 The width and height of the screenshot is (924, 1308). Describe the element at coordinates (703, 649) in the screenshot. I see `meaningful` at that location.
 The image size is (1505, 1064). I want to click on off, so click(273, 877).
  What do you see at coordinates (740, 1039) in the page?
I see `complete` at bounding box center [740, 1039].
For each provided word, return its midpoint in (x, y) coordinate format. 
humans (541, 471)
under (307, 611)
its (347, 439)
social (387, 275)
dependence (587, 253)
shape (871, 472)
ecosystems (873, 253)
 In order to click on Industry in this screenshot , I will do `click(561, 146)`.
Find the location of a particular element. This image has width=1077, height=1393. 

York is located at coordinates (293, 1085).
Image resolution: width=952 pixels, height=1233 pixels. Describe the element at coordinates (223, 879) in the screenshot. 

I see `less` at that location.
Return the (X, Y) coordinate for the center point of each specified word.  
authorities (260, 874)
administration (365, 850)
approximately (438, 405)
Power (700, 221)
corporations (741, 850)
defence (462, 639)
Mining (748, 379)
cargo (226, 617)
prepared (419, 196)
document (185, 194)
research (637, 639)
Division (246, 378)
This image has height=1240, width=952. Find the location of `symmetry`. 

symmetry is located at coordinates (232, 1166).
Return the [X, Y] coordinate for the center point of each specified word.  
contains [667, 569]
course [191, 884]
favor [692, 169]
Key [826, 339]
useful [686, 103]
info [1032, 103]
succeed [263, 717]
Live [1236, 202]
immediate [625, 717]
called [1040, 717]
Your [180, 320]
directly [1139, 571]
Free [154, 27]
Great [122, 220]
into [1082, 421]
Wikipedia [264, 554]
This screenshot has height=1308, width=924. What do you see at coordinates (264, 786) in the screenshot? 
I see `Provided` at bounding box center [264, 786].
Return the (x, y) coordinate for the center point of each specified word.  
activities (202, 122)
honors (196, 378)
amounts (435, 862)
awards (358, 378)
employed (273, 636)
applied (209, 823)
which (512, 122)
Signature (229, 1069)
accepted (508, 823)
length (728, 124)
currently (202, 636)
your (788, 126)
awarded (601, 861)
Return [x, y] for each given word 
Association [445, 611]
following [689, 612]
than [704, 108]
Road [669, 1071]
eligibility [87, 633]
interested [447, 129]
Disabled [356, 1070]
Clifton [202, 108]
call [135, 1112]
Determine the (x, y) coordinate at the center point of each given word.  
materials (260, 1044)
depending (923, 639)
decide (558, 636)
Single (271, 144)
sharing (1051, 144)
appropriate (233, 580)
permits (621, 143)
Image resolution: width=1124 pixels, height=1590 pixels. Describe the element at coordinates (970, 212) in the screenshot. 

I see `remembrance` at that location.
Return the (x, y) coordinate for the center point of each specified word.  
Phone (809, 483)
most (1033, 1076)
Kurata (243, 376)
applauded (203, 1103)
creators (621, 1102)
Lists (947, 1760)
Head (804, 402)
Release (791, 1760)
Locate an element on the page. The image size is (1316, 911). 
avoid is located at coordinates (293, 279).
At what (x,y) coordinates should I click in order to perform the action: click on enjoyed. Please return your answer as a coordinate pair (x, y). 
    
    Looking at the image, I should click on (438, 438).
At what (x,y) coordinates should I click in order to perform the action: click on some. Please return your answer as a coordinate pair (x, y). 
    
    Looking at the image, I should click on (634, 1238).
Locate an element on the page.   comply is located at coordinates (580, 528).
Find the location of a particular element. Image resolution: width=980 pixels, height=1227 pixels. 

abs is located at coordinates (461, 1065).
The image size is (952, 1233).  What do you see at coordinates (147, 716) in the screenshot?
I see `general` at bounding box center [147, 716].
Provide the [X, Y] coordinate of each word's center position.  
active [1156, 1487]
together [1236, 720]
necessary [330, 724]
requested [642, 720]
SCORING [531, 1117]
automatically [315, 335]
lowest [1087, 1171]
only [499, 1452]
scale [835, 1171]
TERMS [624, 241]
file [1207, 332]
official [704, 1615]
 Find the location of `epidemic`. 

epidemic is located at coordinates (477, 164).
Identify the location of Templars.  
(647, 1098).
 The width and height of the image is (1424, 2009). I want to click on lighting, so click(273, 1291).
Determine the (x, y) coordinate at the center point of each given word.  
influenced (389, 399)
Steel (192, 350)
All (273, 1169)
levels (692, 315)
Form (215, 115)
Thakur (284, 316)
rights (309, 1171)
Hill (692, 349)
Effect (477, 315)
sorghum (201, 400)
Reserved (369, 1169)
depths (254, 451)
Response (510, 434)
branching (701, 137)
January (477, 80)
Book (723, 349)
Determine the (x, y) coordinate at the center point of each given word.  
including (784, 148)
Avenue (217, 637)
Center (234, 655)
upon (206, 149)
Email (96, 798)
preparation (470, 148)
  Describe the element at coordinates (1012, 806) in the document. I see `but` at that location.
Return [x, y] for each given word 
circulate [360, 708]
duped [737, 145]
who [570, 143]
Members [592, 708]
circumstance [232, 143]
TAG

----

### WHAT THIS TASK INVOLVES
Return each line of the records that includes the word "order", copied in full.

### EXERCISE RESPONSE
 In order to click on Industry in this screenshot , I will do `click(561, 146)`.
At what (x,y) coordinates should I click in order to perform the action: click on enjoyed. Please return your answer as a coordinate pair (x, y). 
At what (x,y) coordinates should I click in order to perform the action: click on some. Please return your answer as a coordinate pair (x, y). 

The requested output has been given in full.